City Guide to Edinburgh, Scotland

The Infection Monologues Review


By Alex Eades - Posted on 14 August 2011

Fringe 2011: Infection Monologues
3
Show details
Running time: 
55mins
Production: 
Ray Pinch (Director), Thomas Simmonds (Producer), Eric Rofes & Alex Garner (Writers), Vincent Kovar (Adapter & Editer)
Performers: 
Charley Ruane (Hugo), Cherise Sullivan (Liz), Scott Cocks (Jack), Keanu Rudden (Tom), Ruby Whitear (Stacy), Rachael Solomon (Marie), Kane Nicholls (Steve), Matthew Ryan (Pete), Robert Chase (Any Man)

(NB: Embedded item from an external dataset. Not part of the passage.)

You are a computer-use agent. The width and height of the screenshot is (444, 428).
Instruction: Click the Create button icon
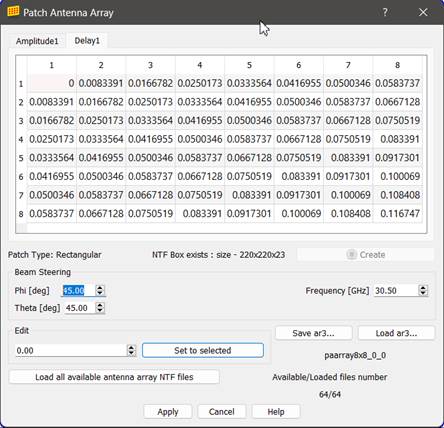click(351, 254)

There was a time, not all that long ago, when you couldn’t open a newspaper or a magazine without laying your eyes on that dreaded acronym AIDS (Acquired Immune Deficiency Syndrome). Freddy Mercury was dying of it. Tom Hanks was pretending to die of it. And Bruce Springsteen was singing about it. Ah, yes. The good old days.

But then it all started to mysteriously wither away. Stephen Fry made a nice little documentary about it and we were occasionally reminded by the lunchtime news that there were children in Africa dying of the deadly disease, but you’d be forgiven for thinking that we now must live in an AIDS free Britain. Nothing could be further from the truth. With our society becoming increasingly sexualised and pornographic imagery never being easier to obtain, surly now more than ever is the time to have this conversation?

Tonight, here in the city that was once dubbed as "the AIDS capital of Europe", The Infection Monologues relay experiences of living with the disease and living a life confronted by a world that is both condemning and fearful.

The young cast impress in their storytelling roles, going through a range of emotions and taking us on journeys that are coloured in humour, despair and courage.

It did seem to drag in places and, though it was only supposed to be 55 minutes long, it seemed a little over long. Some may be put off by its occasional crude nature and sexual references, but it is truthful, educational and, most of the time, entertaining.

The subject matter may not appeal to those who just want to have an enjoyable evening, but it is not all doom and gloom and it is always nice to see fresh and exciting young talent performing with such passion and intensity. Worth a look.